*** RECORDS PROVIDED ***

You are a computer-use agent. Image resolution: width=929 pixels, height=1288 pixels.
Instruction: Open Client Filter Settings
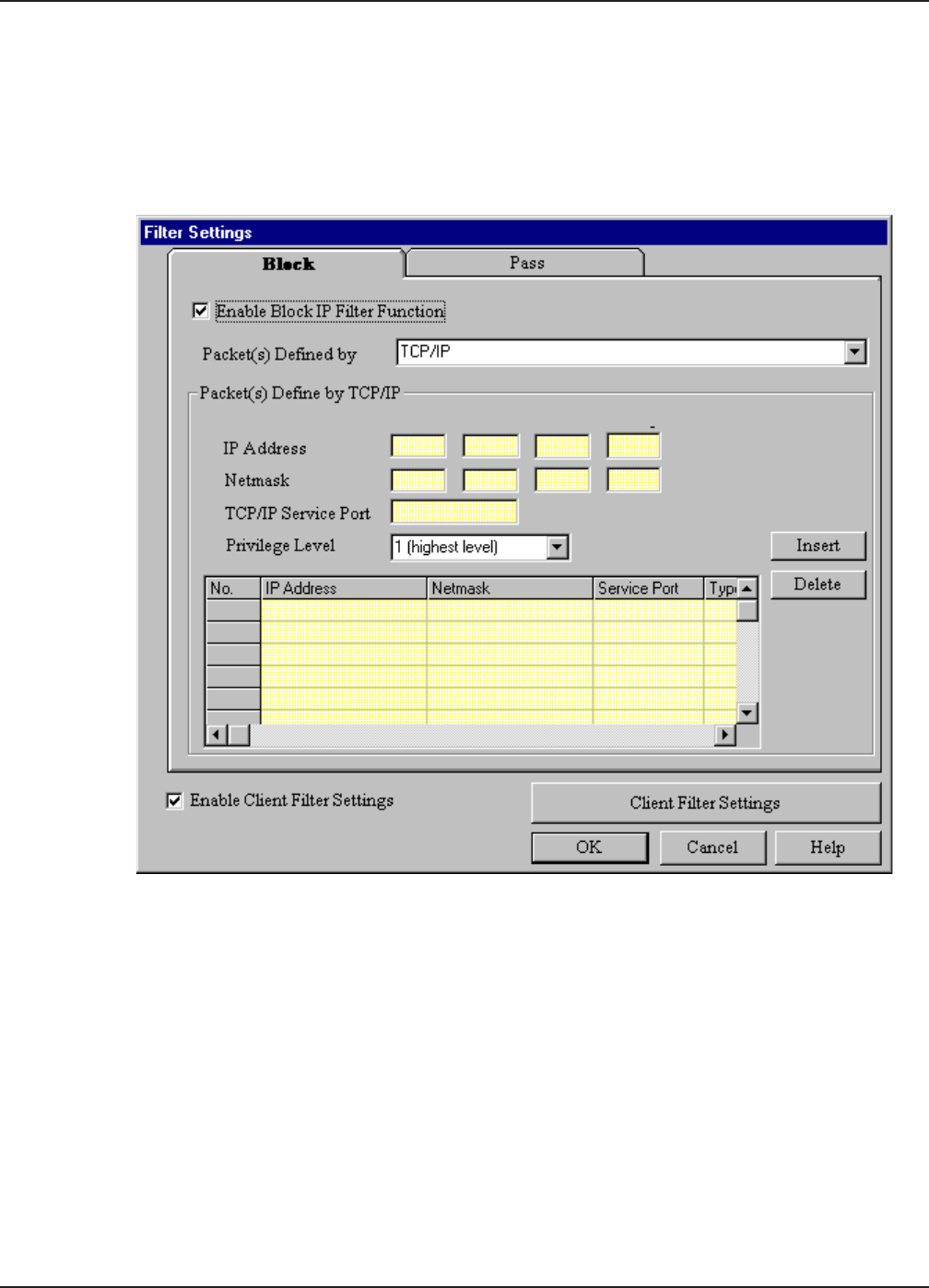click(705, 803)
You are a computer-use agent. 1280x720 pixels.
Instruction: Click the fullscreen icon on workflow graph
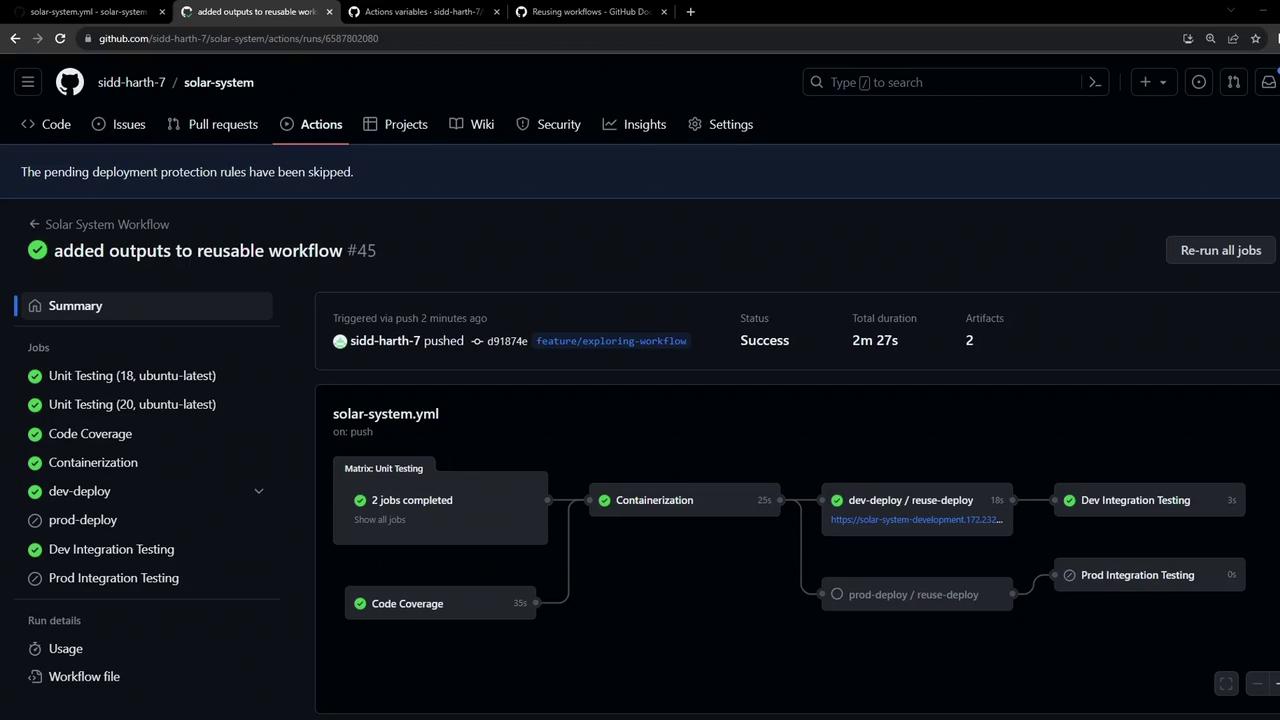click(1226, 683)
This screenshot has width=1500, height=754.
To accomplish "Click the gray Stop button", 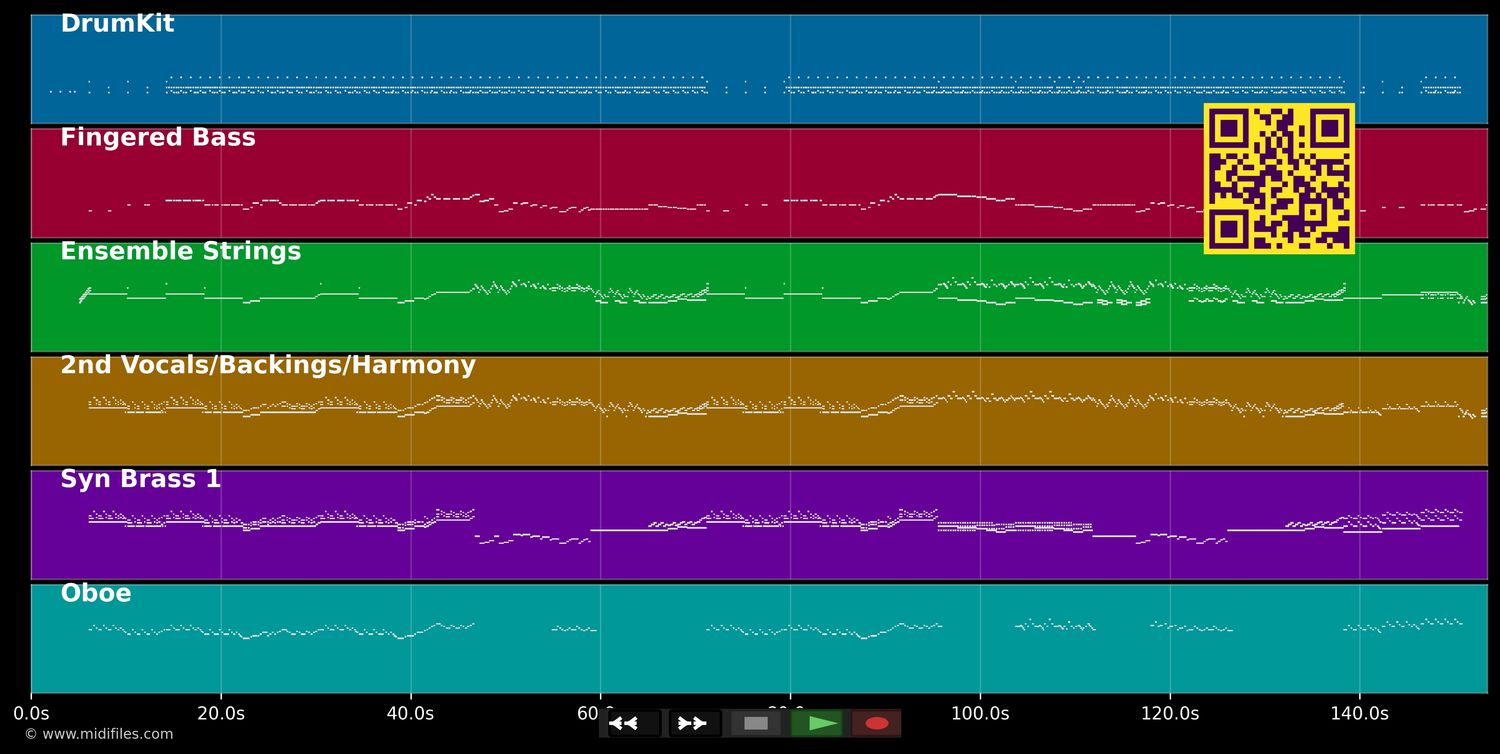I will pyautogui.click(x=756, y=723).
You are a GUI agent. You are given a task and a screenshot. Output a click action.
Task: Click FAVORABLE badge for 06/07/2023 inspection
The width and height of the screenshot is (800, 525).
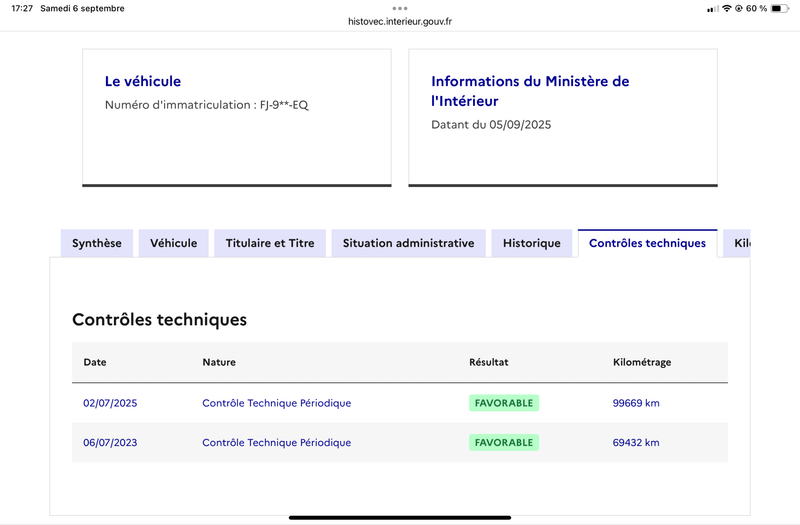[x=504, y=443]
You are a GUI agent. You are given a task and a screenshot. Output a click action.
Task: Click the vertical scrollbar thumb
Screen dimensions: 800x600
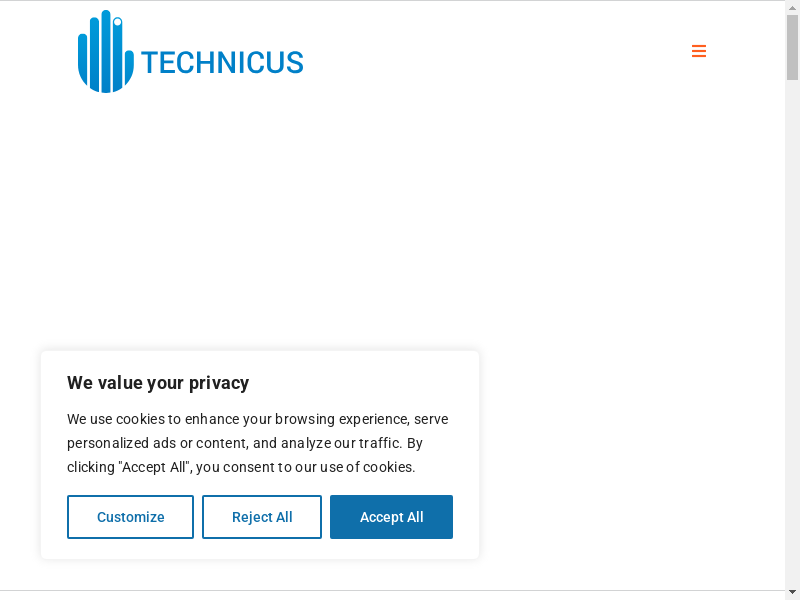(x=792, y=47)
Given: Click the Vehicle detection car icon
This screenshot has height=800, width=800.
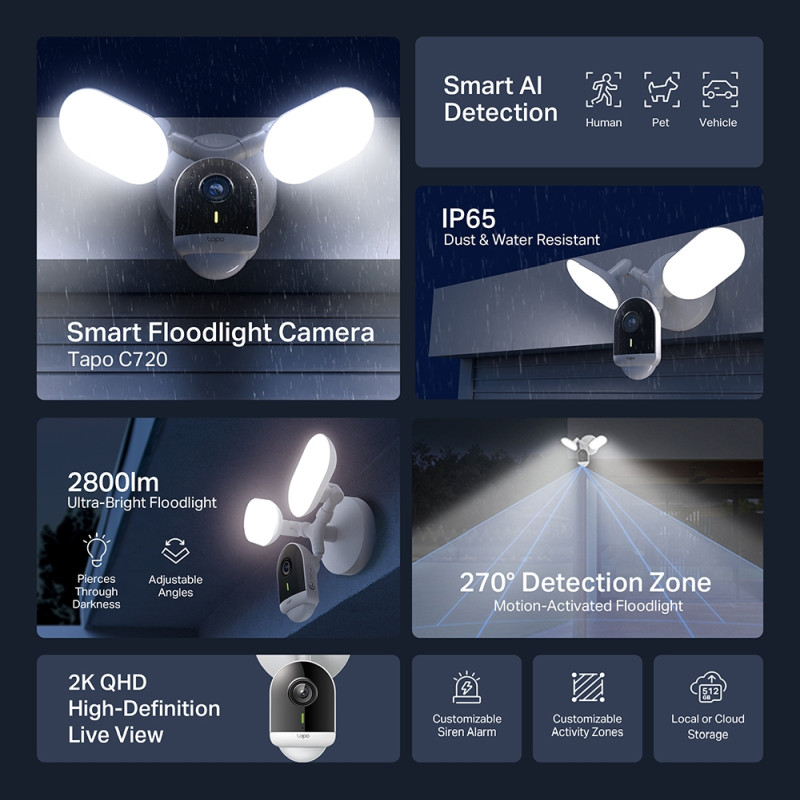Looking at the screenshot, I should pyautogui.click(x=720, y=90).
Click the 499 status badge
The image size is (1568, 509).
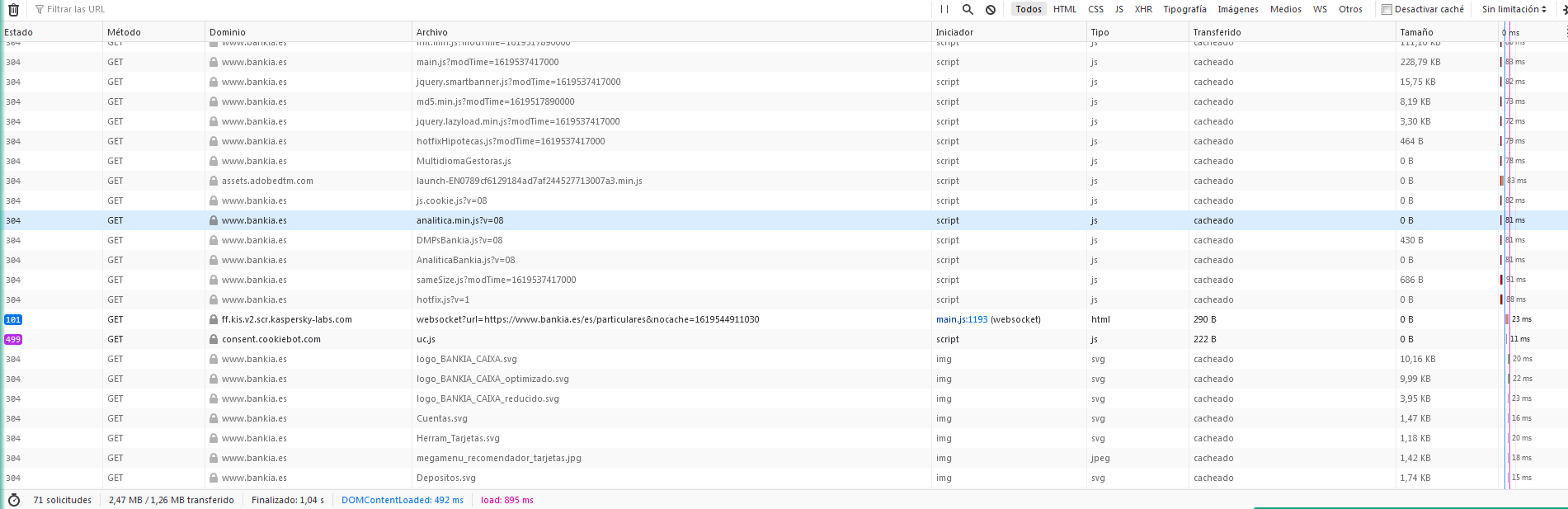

***

WHAT THE EXERCISE ASKS. Please output an exact repetition of the lines from the line containing "This screenshot has height=800, width=800." to the end of the records, both included, with no pictures and no additional text.

ANSWER TO THE PROBLEM.
This screenshot has height=800, width=800.
Looking at the screenshot, I should pyautogui.click(x=720, y=90).
Click the 499 status badge
The image size is (1568, 509).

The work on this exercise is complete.